NAHGALLAC SEMAJ P

BOOKS | Thurso by P James Callaghan (Armley Press)

P James Callaghan | ‘Just don’t mention Chris Rea…’

Three lives converge on Mainland Britain’s most northerly town in P JAMES CALLAGHAN’s thriller of salvation and damnation set amidst the Scottish landscape. Review: NEIL MUDD

The A9 may not be the Road to Hell, but it is the road to Thurso. In James P Callaghan’s debut novel, the Scottish coastal town is an unlikely sanctuary for a motley assortment of victims, misfits and the gloriously unhinged.

It is testament to his instincts as a writer that Callaghan largely pulls off the trick of drawing together his misaligned cast of characters, each bound on a seemingly parallel trajectory, without it feeling contrived or laboured.

There are echoes of early Iain Banks (no bad thing), whose novel The Bridge it resembles, and Alan Warner. Callaghan’s writing is lean and functional; the pacing choppy and well-judged. There is deftness and emotional heft in the description of hopeless corridor towns and primal landscapes in northern Britain, though sometimes at a cost to the characterisation which can feel sketchy and picked clean.

That said, Callaghan spins a good yarn, and is skilful enough a storyteller to signpost the dark secret at the heart of Thurso without lessening its impact: that things continue to get bleaker and more uncomfortable simply adds to the fun.
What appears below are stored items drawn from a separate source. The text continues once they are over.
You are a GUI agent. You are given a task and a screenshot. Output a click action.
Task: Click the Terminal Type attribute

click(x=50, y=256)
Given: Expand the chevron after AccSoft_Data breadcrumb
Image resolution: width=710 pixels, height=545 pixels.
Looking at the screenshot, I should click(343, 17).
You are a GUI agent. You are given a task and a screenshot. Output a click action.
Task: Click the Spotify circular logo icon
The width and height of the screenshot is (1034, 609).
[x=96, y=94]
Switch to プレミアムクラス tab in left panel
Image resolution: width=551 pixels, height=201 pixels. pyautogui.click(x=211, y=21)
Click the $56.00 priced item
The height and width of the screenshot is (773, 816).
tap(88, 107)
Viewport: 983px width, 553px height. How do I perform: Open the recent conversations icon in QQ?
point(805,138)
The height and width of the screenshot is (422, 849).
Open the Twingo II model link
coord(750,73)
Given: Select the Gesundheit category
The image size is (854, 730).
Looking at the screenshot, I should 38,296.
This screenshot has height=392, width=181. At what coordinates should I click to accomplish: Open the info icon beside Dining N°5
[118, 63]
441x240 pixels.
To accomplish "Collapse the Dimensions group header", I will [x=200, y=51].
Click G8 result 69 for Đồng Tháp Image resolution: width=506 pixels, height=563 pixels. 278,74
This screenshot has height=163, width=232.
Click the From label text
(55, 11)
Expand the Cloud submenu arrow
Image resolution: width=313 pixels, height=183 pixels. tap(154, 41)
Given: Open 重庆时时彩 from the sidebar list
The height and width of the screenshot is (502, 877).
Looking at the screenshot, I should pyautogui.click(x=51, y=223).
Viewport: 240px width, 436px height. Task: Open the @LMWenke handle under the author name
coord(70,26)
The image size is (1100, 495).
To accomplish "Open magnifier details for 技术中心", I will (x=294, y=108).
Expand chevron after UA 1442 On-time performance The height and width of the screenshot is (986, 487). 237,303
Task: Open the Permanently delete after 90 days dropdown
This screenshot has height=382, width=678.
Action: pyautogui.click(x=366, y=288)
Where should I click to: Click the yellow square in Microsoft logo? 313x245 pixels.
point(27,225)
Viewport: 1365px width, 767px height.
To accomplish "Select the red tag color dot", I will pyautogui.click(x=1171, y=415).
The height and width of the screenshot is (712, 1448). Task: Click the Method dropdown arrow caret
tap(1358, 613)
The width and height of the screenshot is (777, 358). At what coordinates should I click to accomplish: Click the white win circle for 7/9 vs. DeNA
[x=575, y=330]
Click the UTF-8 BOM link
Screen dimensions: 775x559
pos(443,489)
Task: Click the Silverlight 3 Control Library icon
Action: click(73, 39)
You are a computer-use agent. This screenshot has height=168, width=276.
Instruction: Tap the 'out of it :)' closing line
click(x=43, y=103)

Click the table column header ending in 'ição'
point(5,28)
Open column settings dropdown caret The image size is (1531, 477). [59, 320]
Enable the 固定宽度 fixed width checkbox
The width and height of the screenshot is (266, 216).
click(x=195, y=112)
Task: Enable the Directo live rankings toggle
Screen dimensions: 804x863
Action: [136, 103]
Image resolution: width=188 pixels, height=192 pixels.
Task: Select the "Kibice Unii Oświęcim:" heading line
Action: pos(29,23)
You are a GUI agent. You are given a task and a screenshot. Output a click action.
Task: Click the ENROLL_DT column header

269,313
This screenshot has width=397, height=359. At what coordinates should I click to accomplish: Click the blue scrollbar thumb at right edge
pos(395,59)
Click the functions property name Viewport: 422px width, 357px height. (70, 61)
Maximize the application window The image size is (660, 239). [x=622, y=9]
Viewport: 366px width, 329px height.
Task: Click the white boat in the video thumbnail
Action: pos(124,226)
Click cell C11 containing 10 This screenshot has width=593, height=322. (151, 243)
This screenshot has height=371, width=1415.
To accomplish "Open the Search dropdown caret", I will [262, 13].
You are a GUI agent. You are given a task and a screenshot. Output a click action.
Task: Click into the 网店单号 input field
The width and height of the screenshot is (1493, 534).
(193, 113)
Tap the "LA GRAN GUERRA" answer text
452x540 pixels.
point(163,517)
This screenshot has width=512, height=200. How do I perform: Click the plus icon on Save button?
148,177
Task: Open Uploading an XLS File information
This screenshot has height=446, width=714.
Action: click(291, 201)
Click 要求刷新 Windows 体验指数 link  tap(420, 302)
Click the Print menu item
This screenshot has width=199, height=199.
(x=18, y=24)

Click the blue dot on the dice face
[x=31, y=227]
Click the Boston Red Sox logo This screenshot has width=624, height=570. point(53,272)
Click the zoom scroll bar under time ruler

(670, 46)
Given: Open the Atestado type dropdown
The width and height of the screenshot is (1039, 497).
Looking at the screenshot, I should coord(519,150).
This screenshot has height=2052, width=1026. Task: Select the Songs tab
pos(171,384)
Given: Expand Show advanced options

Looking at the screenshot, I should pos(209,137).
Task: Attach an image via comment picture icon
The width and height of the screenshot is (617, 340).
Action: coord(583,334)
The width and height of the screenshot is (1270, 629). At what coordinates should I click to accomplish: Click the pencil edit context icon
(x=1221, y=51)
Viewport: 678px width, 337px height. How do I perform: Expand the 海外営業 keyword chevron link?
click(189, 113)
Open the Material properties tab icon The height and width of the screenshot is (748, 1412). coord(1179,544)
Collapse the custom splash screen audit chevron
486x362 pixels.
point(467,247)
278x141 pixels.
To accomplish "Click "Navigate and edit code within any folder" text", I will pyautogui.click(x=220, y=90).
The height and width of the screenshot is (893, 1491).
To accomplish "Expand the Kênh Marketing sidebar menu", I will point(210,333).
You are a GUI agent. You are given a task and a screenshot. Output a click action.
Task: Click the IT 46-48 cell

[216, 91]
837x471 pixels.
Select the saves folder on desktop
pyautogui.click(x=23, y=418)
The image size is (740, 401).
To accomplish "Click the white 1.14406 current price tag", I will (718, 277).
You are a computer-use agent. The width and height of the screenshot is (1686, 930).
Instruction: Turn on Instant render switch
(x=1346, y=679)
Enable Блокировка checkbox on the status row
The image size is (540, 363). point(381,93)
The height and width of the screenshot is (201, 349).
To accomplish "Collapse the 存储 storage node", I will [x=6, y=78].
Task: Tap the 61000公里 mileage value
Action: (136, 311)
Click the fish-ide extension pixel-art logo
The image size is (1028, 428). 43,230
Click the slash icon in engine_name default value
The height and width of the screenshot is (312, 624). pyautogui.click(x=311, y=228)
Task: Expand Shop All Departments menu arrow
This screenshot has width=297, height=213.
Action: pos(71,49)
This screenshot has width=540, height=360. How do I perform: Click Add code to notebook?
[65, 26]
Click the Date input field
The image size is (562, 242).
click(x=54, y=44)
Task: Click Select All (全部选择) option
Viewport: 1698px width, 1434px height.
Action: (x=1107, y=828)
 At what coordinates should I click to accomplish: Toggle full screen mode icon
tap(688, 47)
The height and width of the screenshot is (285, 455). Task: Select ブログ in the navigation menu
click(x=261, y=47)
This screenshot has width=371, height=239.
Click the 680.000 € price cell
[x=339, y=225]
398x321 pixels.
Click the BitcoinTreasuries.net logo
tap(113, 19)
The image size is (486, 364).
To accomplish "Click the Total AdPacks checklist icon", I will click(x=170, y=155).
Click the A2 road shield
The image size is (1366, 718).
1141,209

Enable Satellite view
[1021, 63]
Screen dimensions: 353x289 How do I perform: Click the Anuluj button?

Never has a Travelodge felt this sinister without it being built on the site of a Neolithic burial ground.

If John Niven and Val MacDiarmid collaborated on a novel, Thurso would be the result. Callaghan sends out the shitty and the dispossessed on a road-trip through Brexit Britain. It is a road-trip to Hell – via Thurso.

P James Callaghan

Thurso by P James Callaghan is out now. To order click here.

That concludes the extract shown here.